I really would like one of these (source of photo unknown):

Three dome tank car-04

I suspect that was done to maintain the spacing of regular single-tank three-dome tankers.

 

Interestingly, I started making patterns to cast that car about 10 years ago but lost interest before they were complete.  Probably still have the tanks around here somewhere.  There are photos of this car also with steel sheet wrapped around the center 2 gaps making it look more normal from a distance.

mwb posted:
Bob Delbridge posted:

I've never tried Bob2s method using a wood dowel, but I do have a mini-lathe so.........

Better to go over to Home Depot, wander down the electrical aisle and locate the round conduit tubing; enough in 1 piece to make several cars,

What do you do for the end caps?

(just out of curiosity--I was at one point looking at replicating this: )

image

---PCJ

Last edited by RailRide
bob2 posted:

End caps.  A few years ago you could go to the auto parts store and buy proper shaped and sized "freeze plugs", chuck them in a 3-jaw, and put a notch in for a wrapper.  Like a lot of neat things, I think brass freeze plugs are extinct.

In Australia we called them "core plugs".  I have some end caps from Plastruct not that I'm building tank cars.

Roo.

bob2 posted:

I could use a part # for current production domed expansion plugs in brass for 1 3/4" and 2" diameter.  The last several tank cars needed flat plugs hammered in a concave anvil to get the correct shape.  Yes 20 years ago Dorman had them in the store.  Nobody has them now.

Try Google - Autozone

A source of rounded tank car ends can be the con caved bottoms of spray cans.  I grind them off with a bench grinder.  For 2 inch dia I use my wife's hair spray can bottoms.  Latest use was for a Vanderbilt coal tender I made.  I am waiting for her to empty another one for a longer second Vanderbilt tender!

Also used mailing tubes from UPS for the tank body.  Mailing tubes are strong and light weight and cheap.

One good thing about tank cars, they come in many sizes, in both length and diameter even if made in scale.

 

Charlie

Last edited by Choo Choo Charlie
redjimmy1955 posted:

I saw many at the recent April York both traditional O Gauge size and true scale O gauge.  The only expensive ones ( well over $100.00) per car were/are the Lifesavers Flavors series.  Whew....those puppies are $$$$$$$

The lifesaver flavors were made for Cal-Stewart TCA division.  They weren’t as plentiful as general production and were around 70 to 75 dollars to start.  They are certainly hard to come by, so I understand asking a larger amount for them. (Mind you I am speaking about the 3 rail tradition Lionel style.
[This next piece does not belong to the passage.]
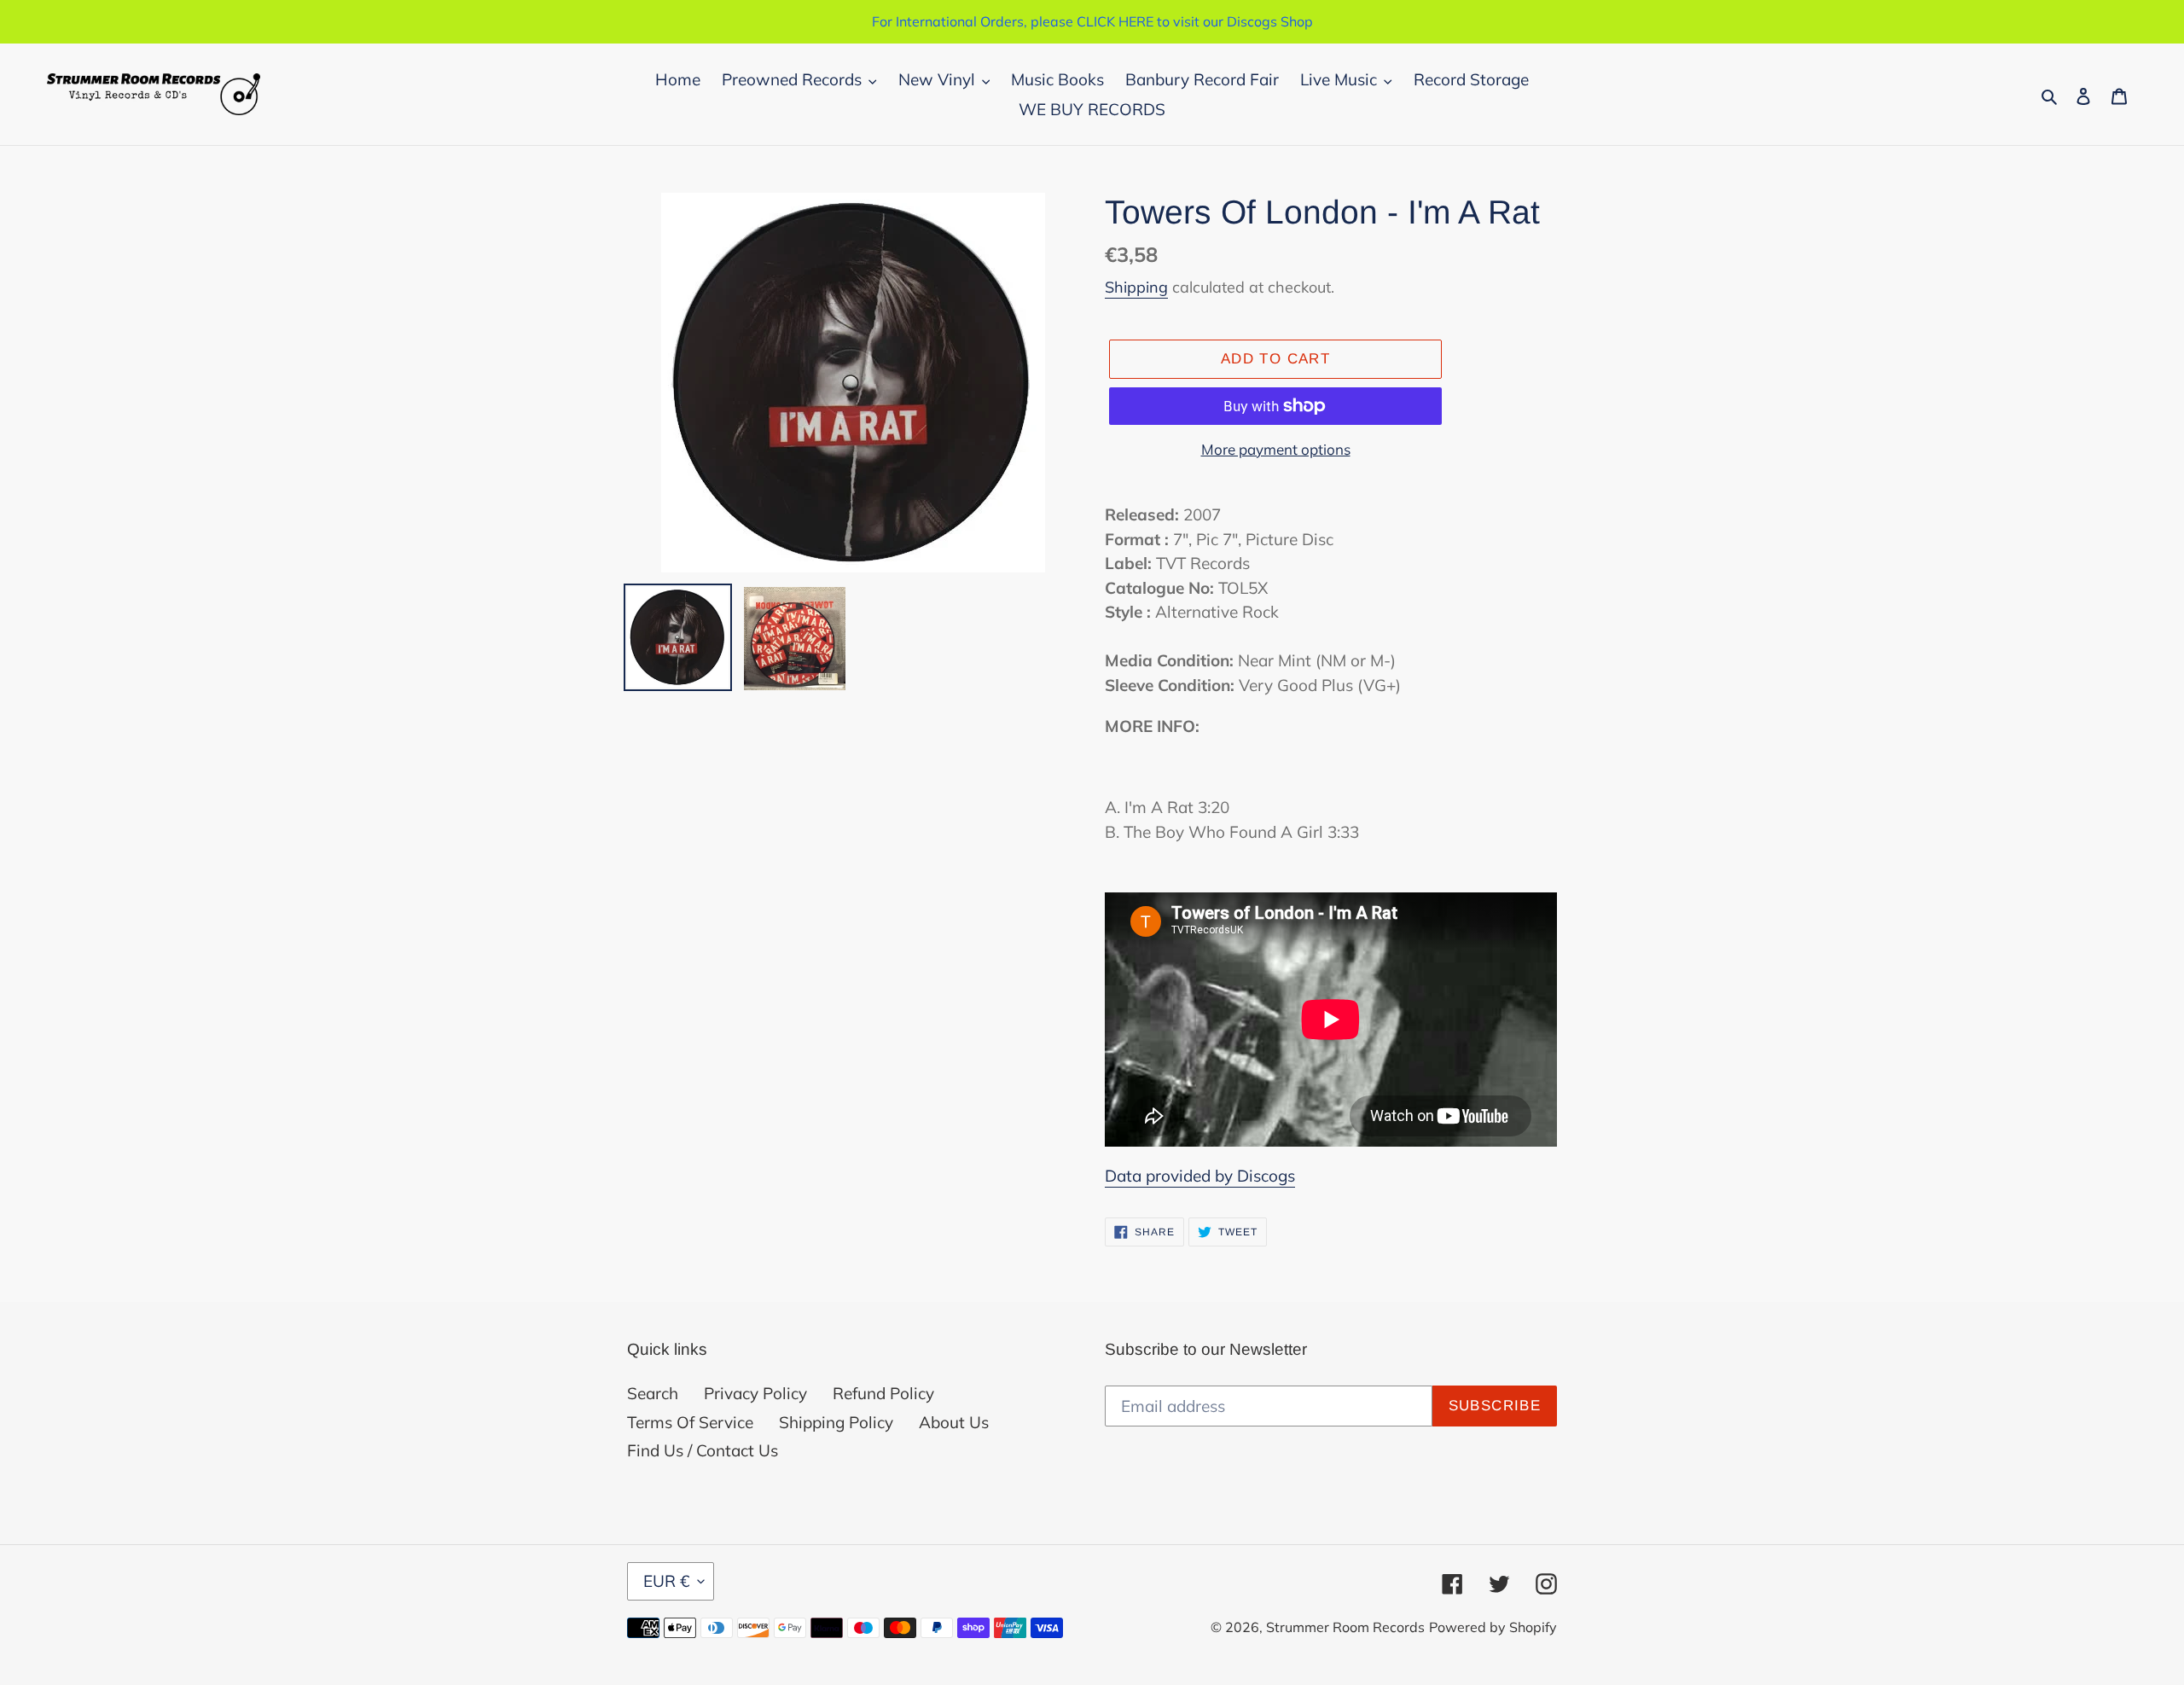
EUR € (666, 1581)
I am not knowledgeable about two rail scale model equipment.)

Last edited by jhz563
jdunn posted:

Dear Forum,

A few photos of Stephen Hile’s extensive research book on steam era UTLX tank cars.

There is both B/W and color photos.

A book worth looking into if you are a modeler of tank cars.

John P Dunn Sr.

Strasburg Shows - 08/10 , 10/12/2019

 

 

The UTLX book is on my short list of books to buy... I keep hesitating since O scale does not have ANY UTLX tank cars other than the old "Gramps" Van Dyke cars so reading about all the UTLX cars would get me hissing.    
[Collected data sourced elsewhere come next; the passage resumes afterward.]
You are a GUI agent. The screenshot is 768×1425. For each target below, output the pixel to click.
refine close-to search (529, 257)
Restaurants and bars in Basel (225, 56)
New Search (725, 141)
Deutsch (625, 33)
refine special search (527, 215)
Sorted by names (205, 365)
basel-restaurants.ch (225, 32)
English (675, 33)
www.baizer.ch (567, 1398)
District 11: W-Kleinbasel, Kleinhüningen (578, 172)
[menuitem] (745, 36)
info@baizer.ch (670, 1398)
I keep trying to scare up someone to do quality versions of 6k/8k/10k UTLX X3 tankers in O scale but to no avail.   No way in he-double-ell am I able to scratchbuild anything even remotely nice looking.

Anyway, I will agree with BOB2, I usually love freight car books and the deeper the subject coverage the better but the ACF book wasn't one of my favorites.